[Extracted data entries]
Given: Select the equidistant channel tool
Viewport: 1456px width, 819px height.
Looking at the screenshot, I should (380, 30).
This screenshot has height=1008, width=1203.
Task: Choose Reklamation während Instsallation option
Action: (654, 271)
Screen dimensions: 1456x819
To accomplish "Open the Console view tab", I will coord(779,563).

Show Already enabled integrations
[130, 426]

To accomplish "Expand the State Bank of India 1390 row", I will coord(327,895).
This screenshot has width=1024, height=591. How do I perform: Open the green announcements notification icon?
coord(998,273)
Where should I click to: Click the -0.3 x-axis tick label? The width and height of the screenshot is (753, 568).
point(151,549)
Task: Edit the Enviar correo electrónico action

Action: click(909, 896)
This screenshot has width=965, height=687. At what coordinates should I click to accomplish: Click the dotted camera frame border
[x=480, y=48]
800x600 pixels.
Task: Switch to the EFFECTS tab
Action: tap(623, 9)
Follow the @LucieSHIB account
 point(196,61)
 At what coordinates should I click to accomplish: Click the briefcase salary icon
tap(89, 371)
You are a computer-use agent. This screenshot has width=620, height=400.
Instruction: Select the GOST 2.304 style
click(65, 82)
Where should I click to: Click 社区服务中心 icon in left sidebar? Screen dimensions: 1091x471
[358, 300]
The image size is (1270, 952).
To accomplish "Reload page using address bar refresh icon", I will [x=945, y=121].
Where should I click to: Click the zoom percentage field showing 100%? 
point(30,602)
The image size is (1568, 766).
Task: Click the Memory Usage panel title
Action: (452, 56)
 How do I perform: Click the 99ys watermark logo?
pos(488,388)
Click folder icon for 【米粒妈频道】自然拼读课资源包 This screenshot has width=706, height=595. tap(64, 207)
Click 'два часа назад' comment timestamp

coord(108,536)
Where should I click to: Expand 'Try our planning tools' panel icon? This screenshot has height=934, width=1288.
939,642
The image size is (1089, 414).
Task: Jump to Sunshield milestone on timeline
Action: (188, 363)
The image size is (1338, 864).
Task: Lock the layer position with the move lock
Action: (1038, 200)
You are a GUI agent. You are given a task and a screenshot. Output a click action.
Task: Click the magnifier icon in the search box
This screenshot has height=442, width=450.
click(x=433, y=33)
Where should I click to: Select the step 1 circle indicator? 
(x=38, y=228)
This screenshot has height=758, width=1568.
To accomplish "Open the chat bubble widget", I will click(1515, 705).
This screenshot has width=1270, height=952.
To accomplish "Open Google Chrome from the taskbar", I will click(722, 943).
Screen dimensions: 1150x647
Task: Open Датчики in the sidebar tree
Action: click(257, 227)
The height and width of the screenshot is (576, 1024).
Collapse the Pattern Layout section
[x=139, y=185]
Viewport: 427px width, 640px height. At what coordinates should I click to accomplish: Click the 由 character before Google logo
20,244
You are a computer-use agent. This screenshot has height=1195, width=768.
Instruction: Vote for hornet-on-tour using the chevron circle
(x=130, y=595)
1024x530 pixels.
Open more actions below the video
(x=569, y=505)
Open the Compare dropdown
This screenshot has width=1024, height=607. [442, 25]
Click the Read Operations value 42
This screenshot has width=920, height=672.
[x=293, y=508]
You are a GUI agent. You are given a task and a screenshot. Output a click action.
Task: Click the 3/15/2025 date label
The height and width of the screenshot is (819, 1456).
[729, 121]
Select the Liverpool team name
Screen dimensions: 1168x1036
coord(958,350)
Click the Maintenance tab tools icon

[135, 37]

*DIRECTIVE:*
Recast as a numbered list the lines of the listing from the line containing "Select the Liverpool team name" through the end of the listing, inclusive, leaving out any blank lines.

*RESPONSE:*
1. Select the Liverpool team name
2. Screen dimensions: 1168x1036
3. coord(958,350)
4. Click the Maintenance tab tools icon
5. [135, 37]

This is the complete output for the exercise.